Tastes of the South: Five cookbooks that bring Southern flavors to life

The Potlikker Papers (pictured above)
By John T. Edge

Beginning with a look at the African-American cooks who supported the 1955 Montgomery Bus Boycott, Southern Foodways Alliance director John T. Edge illuminates the recent history of the southern United States through its food. He also spotlights kitchen visionaries who hailed from this area, from Edna Lewis and Paul Prudhomme to Fannie Lou Hamer and, yes, even Colonel Sanders. “Once thought retrograde,” Edge writes, “Southern food is now recognized as foundational to American cuisine.”

Across the Table
By Anne Leonhard and Harriet Robin

The Crescent City’s big flavors draw droves of tourists to the New Orleans School of Cooking to learn Cajun and Creole techniques from instructors including “New Orleans Grannies” Anne Leonhard and Harriet Robin. In these pages, the two reminisce about their lives in the kitchen while sharing tried-and-true recipes with titles including “Dip for Everything,” “Mardi Gras Salad” and “Forty Toes of Garlic Chicken.”

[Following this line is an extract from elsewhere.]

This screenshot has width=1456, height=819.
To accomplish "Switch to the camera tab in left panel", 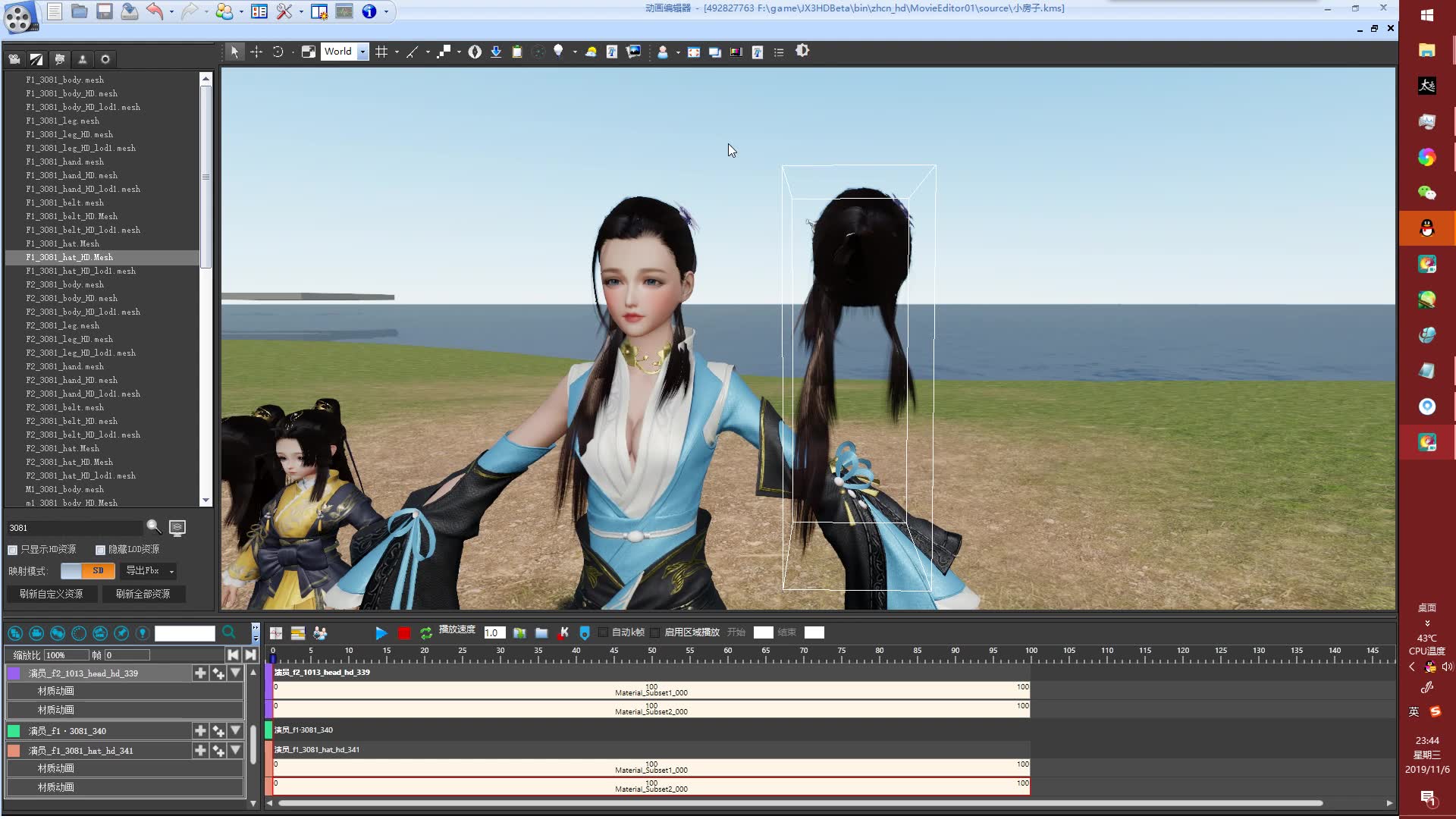I will (14, 59).
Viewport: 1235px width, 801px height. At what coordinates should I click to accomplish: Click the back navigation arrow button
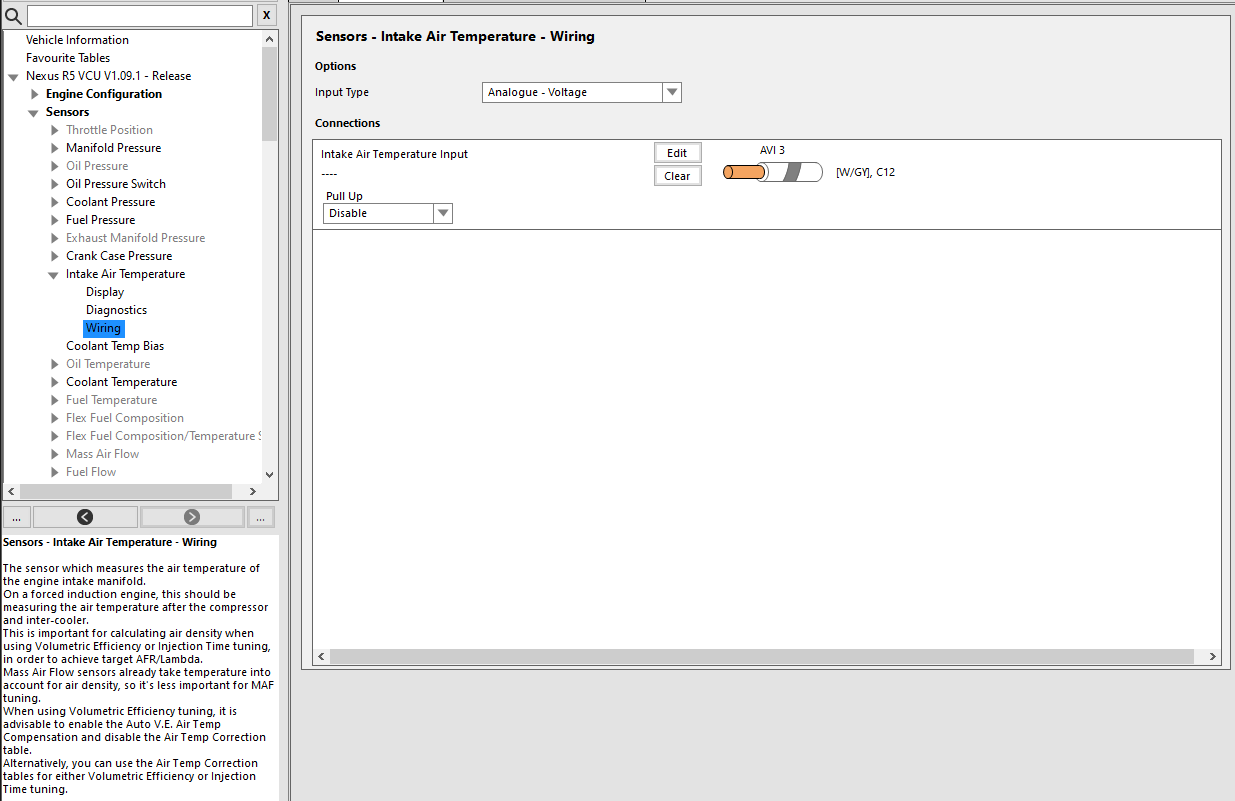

The Fonville Winans Cookbook
By Melinda Risch Winans and Cynthia LeJeune Nobles

Fonville Winans’ daughter-in-law digs into the late Baton Rouge photographer’s handwritten recipes for this insight into his passion for and perfectionism in preparing Cajun dishes and more exotic fare. “Whether it was chili, gumbo, flan or a Chinese dish, Fonville would make and remake it until he felt it could not be improved,” Melinda Winans writes. This collection, which Melinda intends as “half cookbook and half biography,” peppers recipes for dishes like “I Would Serve this to Company Rice” with colorful stories about an unforgettable man.

The Southern Harvest Cookbook
By Cathy Cleary

Half of author Cathy Cleary’s proceeds from sales of her book will support sustainable agriculture, food security and edible education initiatives. That’s proof of how Cleary feels about food: that it should be accessible to all and that it can strengthen communities. She demonstrates these tenets through her seasonal fresh-vegetable recipes, which focus on harnessing the bounty of the garden all year long. “There are so many lessons to be learned,” she writes, “and so much love to be shared through the food we prepare.”

Add a Pinch
By Robyn Stone

“Easier, faster, fresher” is the promise made by Georgia food blogger Robyn Stone in the cookbook that brings her popular online advice to life in print. Stone creates recipes with the notion that traditional Southern favorite foods can be modified for busy weeknight cooking while holding onto their deep flavors. Tags make it easy to find recipes with 10 ingredients or fewer, dishes that can be whipped up in under 30 minutes, and those that are ideal for the slow-cooker or freezer friendly.